*** Opening Stored data ***

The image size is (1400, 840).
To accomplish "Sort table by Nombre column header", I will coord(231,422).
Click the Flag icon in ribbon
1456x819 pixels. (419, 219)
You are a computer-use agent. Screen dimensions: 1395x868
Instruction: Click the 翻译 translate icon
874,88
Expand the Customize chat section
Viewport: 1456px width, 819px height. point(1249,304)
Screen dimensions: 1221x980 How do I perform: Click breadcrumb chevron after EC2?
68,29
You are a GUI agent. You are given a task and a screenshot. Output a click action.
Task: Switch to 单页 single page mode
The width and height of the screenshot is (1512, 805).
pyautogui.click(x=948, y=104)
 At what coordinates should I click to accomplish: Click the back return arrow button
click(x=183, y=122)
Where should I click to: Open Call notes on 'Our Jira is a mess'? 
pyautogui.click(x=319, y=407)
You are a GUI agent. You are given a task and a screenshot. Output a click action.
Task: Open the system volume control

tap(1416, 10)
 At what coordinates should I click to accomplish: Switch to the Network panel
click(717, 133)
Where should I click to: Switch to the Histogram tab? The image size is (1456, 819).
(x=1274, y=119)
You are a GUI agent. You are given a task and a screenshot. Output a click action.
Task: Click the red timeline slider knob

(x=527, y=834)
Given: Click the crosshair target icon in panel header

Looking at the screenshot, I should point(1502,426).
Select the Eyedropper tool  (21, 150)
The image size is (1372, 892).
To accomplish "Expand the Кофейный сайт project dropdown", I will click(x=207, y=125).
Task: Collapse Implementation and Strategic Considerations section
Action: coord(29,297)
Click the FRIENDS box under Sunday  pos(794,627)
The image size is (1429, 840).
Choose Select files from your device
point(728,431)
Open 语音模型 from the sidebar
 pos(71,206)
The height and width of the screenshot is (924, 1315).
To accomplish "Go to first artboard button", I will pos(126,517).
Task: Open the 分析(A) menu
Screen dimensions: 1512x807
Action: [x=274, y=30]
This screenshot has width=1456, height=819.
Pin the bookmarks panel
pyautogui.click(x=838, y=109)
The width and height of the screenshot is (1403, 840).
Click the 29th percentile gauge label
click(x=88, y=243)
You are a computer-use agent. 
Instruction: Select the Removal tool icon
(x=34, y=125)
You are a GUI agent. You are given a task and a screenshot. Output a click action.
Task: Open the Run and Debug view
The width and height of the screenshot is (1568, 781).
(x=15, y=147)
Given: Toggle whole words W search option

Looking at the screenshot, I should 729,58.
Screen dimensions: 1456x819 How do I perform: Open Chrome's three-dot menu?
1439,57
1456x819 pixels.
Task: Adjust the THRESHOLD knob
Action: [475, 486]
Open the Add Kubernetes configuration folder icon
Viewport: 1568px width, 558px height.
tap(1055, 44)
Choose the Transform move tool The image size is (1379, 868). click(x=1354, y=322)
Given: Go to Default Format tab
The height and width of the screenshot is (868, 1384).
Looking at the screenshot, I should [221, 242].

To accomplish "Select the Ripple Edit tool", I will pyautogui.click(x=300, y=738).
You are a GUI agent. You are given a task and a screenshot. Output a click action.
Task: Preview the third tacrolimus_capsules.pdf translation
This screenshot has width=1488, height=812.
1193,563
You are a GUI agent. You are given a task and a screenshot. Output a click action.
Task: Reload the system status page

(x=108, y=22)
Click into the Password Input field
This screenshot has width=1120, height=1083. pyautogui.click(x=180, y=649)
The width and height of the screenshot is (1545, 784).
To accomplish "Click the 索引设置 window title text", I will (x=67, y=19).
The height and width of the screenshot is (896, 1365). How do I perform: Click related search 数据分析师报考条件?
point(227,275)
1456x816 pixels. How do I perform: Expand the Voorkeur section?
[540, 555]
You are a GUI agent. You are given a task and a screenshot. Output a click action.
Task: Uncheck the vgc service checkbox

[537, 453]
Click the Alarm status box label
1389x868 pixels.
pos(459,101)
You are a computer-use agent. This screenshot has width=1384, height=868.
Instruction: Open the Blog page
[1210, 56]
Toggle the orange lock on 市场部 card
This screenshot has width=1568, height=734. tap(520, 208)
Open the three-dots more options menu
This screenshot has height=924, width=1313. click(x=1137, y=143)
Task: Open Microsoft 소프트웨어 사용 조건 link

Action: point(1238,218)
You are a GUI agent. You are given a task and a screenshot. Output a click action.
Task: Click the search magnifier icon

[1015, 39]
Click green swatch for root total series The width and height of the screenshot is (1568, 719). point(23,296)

*** Closing Stored data ***

**Directions for this task**.
Your task for the entries above: copy exactly the span starting with the line with "At what coordinates should I click to accomplish: Click" and going on through the line with "Choose the Transform", both lines included, and nothing else.

**Response area**.
 At what coordinates should I click to accomplish: Click the back return arrow button
click(x=183, y=122)
Where should I click to: Open Call notes on 'Our Jira is a mess'? 
pyautogui.click(x=319, y=407)
You are a GUI agent. You are given a task and a screenshot. Output a click action.
Task: Open the system volume control

tap(1416, 10)
 At what coordinates should I click to accomplish: Switch to the Network panel
click(717, 133)
Where should I click to: Switch to the Histogram tab? The image size is (1456, 819).
(x=1274, y=119)
You are a GUI agent. You are given a task and a screenshot. Output a click action.
Task: Click the red timeline slider knob

(x=527, y=834)
Given: Click the crosshair target icon in panel header

Looking at the screenshot, I should point(1502,426).
Select the Eyedropper tool  (21, 150)
The image size is (1372, 892).
To accomplish "Expand the Кофейный сайт project dropdown", I will click(x=207, y=125).
Task: Collapse Implementation and Strategic Considerations section
Action: coord(29,297)
Click the FRIENDS box under Sunday  pos(794,627)
The image size is (1429, 840).
Choose Select files from your device
point(728,431)
Open 语音模型 from the sidebar
 pos(71,206)
The height and width of the screenshot is (924, 1315).
To accomplish "Go to first artboard button", I will pos(126,517).
Task: Open the 分析(A) menu
Screen dimensions: 1512x807
Action: [x=274, y=30]
This screenshot has width=1456, height=819.
Pin the bookmarks panel
pyautogui.click(x=838, y=109)
The width and height of the screenshot is (1403, 840).
Click the 29th percentile gauge label
click(x=88, y=243)
You are a computer-use agent. 
Instruction: Select the Removal tool icon
(x=34, y=125)
You are a GUI agent. You are given a task and a screenshot. Output a click action.
Task: Open the Run and Debug view
The width and height of the screenshot is (1568, 781).
(x=15, y=147)
Given: Toggle whole words W search option

Looking at the screenshot, I should 729,58.
Screen dimensions: 1456x819 How do I perform: Open Chrome's three-dot menu?
1439,57
1456x819 pixels.
Task: Adjust the THRESHOLD knob
Action: [475, 486]
Open the Add Kubernetes configuration folder icon
Viewport: 1568px width, 558px height.
tap(1055, 44)
Choose the Transform move tool The image size is (1379, 868). click(x=1354, y=322)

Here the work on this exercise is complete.